The bacteria were unable to adapt directly from zero antibiotic to the highest concentrations, for both drugs tested, revealing that exposure to intermediate concentrations of antibiotics is essential for the bacteria to evolve resistance.
Initial mutations at each new band on the plate led to slower growth, hinting that bacteria adjusting to the antibiotic aren't able to grow at ideal speed while developing mutations. Once fully resistant, however, such bacteria regained normal growth rates.
"One of our main objectives in the lab is to reveal such evolutionary tradeoffs," said Kishony, "whereby a bacterium becoming resistant to a drug confers a cost we might be able to exploit. We might potentially use other drugs to enhance such resistance-associated weakness."
Intriguingly, the researchers also found that the location of bacterial species played a role in their success in developing resistance. For example, when the researchers moved the trapped mutants — those behind their fast-moving, fit counterparts — to the "frontlines" of the growing bacteria, they were able to grow into new regions where the frontline bacteria could not.
"What we saw suggests that evolution is not always led by the most resistant mutants," said Baym. "The strongest mutants are, in fact, often moving behind more vulnerable strains."
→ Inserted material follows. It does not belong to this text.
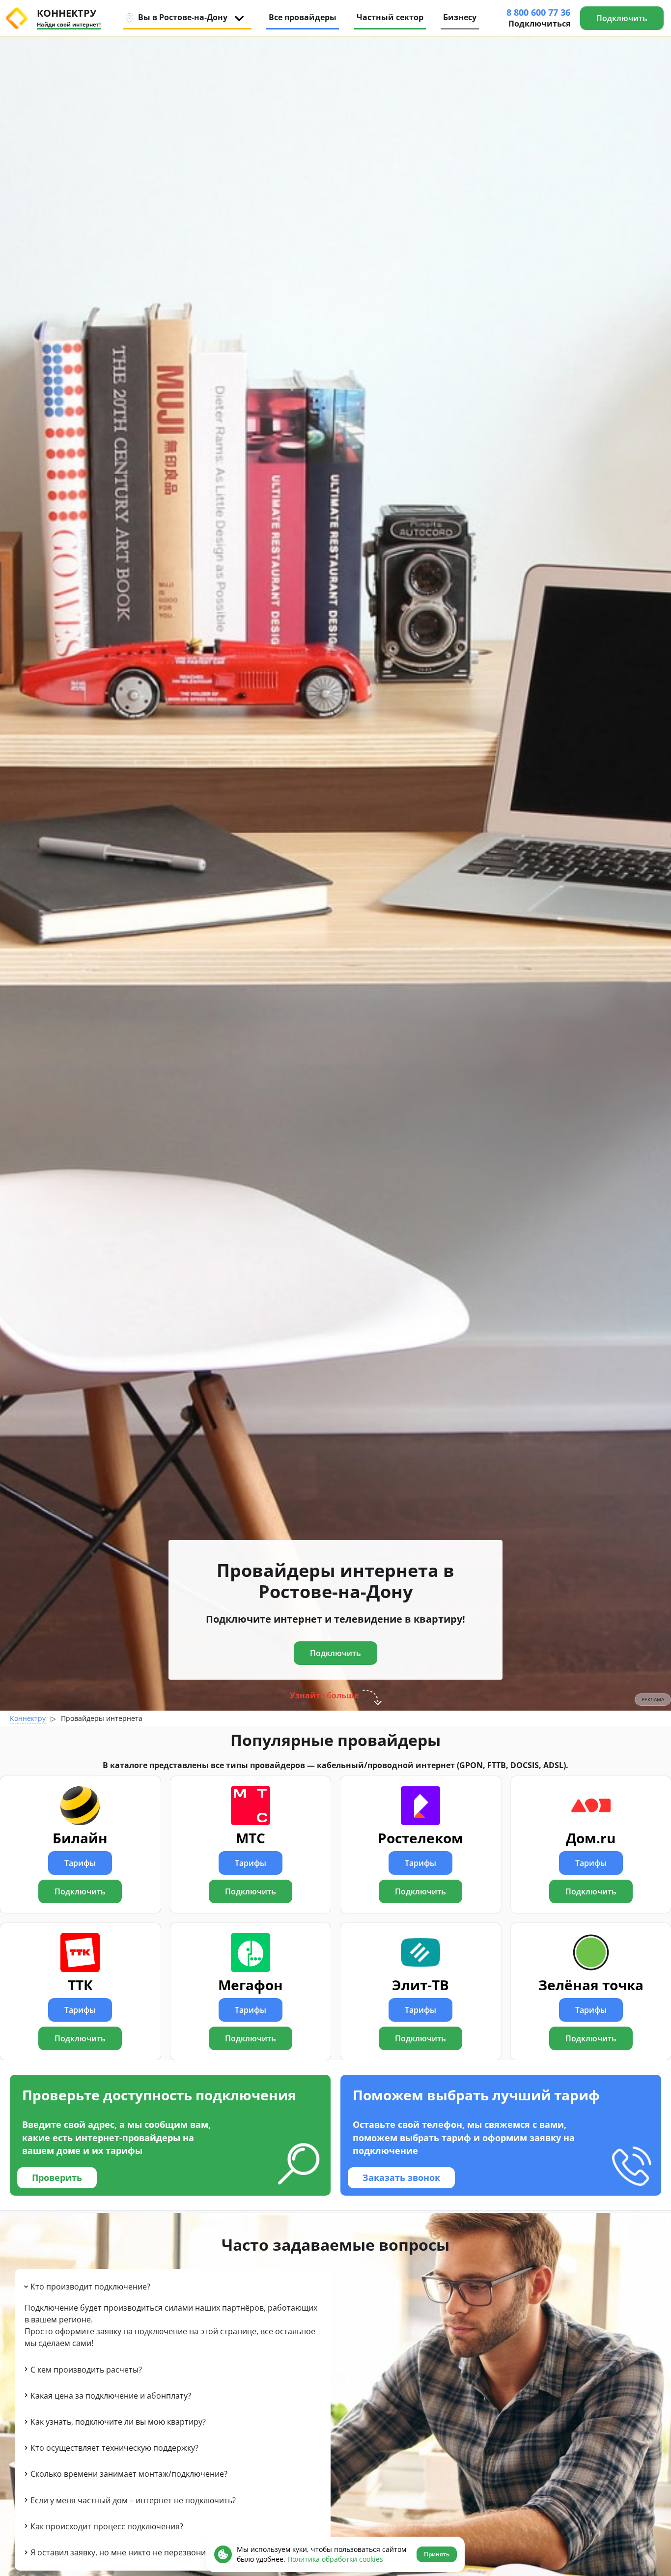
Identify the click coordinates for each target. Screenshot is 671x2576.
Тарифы (80, 1863)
This overturns the assumption that mutants that survive the highest concentration of a drug drive the fitness of bacterial populations; rather, it is those mutants that are both sufficiently fit and arise sufficiently close to the advancing front that lead the evolutionary road.
The work of Baym, Kishony, and colleagues was inspired by Hollywood wizardry, the authors say. Kishony saw a digital billboard advertising the 2011 film Contagion, a grim narrative about a deadly viral pandemic. The marketing tool was built using a giant lab dish to show hordes of painted, glowing microbes creeping slowly across a dark backdrop to spell out the title of the movie.
"This project was fun and joyful throughout," Kishony said. "Seeing the bacteria spread for the first time was a thrill. Our MEGA-plate takes complex, often obscure, concepts in evolution, such as mutation selection, lineages, parallel evolution and clonal interference, and provides a visual seeing-is-believing demonstration of these otherwise vague ideas. It's also a powerful illustration of how easy it is for bacteria to become resistant to antibiotics."